__Texte fourni__:

----------

Dans les jugements que l’on porte actuellement sur les modèles anciens de la démocratie, il semble y avoir quelques aspects troubles. Ces jugements ne s’appuient ni sur une histoire, ni sur des textes : aucun fait, ni événement ne servent à expliquer les origines de la démocratie. Sa naissance quant à elle, passe pour un événement anodin. On ne dit rien non plus sur sa durée. Encore plus curieux, on parle toujours de l’effondrement de l’Empire romain, mais jamais de l’anéantissement de la démocratie qui a précédé : a-t-on peur de voir un rapport de cause à effet ? Étonnant aussi qu’on ne se réfère jamais aux démocraties anciennes pour juger les nôtres : nos lointains aïeux d’Athènes, n’ont-ils pas eu le mérite d’inventer le système d’organisation le plus influent au monde ? Enfin, dans nos fictions, les civilisations grecques ou latines ne sont jamais présentées sous les couleurs de la démocratie, mais toujours sous celles du pouvoir impérial.
Tout d’abord, le terme de démocratie apparaît avec une multitude d’autres : monarchie, oligarchie, thalassocratie, timocratie… Ces nouvelles appellations résultent de réflexions philosophiques et études approfondies des différents systèmes d’organisations sociales possibles, les uns faisant preuve d’équité, les autres révélant, au contraire, des aspects tyranniques. On constatera que les systèmes d’organisations d’aspect tyrannique ont des appellations qui se terminent par –archie, tandis que les systèmes d’organisations d’aspect équitable ont des appellations avec le suffixe –cratie. Les dérivés d’origine grecque –archie « arkhe » et –cratie « kratos », dans leurs sens anciens, signifiaient l’un et l’autre « le pouvoir de…, le règne de... ». Ils sont donc presque synonymes. Cependant, il semble possible de noter une nuance dans le sens du terme pouvoir : « kratos », correspondait plus justement au pouvoir comme une qualité en soi ce qui excluait le besoin de rivaliser en force avec autrui. Inversement, « arkhe », signifiait plutôt un pouvoir extrême, obtenu par la comparaison des forces et l’intention de dominer l’autre ; sens que l’on trouve encore dans le superlatif : archi- qui exprime l’excès, le degré extrême.

----------

__Extraits des lignes__:
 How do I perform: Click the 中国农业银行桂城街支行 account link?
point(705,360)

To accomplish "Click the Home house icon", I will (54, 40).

----------

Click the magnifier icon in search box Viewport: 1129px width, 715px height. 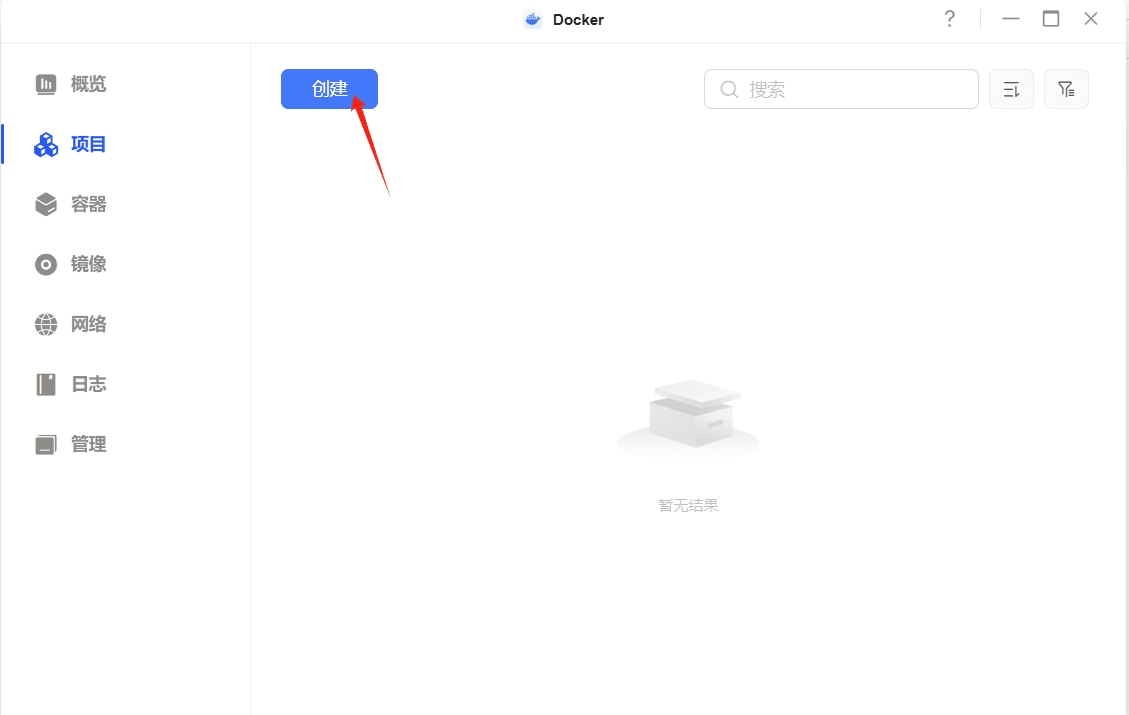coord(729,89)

----------

__Actions à réaliser__:
A. D'après le texte sur la démocratie, par quel suffixe se terminent les appellations des systèmes d'organisation d'aspect tyrannique ?
B. Poursuivez le texte sur les origines de la démocratie à partir de sa dernière phrase.

__Résultats finaux__:
A. Elles se terminent par le suffixe –archie.

B.
Précédant l’adoption de la démocratie, deux autres régimes : la « thalassocratie » et la « timocratie ». La thalassocratie signifie le pouvoir de la mer : l’idée était alors de développer différentes cités grecques autour du bassin méditerranéen et de les fédérer autour de ce centre commun qu'est la mer. La timocratie (devenue plus tard l’aristocratie) avait quant à elle, comme idéal, de récompenser les meilleurs. Le système d’organisation sociale devait donc répondre à cette idée en permettant aux plus méritants d’être élevés dans la hiérarchie, afin de recevoir les biens et les honneurs qui revenaient à leurs mérites.
On peut supposer que ce sont des défaillances constatées dans les deux précédents systèmes, qui ont abouti à l’idée d’élaborer un nouveau modèle de régime : le modèle démocratique.
Contrairement à ce que l’on peut penser, l’origine de la démocratie résulte d’une étonnante épopée. Celle-ci commence à Athènes, à la fin du VIIe siècle av. JC, avec les révoltes des hoplites, des artisans, des paysans et des commerçants contre les Eupatrides. Les Eupatrides étaient alors les membres de l’aristocratie terrienne d’Attique (le terme aristocratie devant être pris dans son sens ancien), lesquels avaient eux-mêmes aboli la royauté vers le XIe siècle av. JC. Mais au VIe siècle av. JC, les privilèges de ces aristocrates paraissent excessifs aux yeux de ceux qui ne font pas partie de l’élite et les révoltes grondent. Principalement, les paysans craignent d’être dépossédés de tout et d’être ainsi réduits à un état d’esclavage.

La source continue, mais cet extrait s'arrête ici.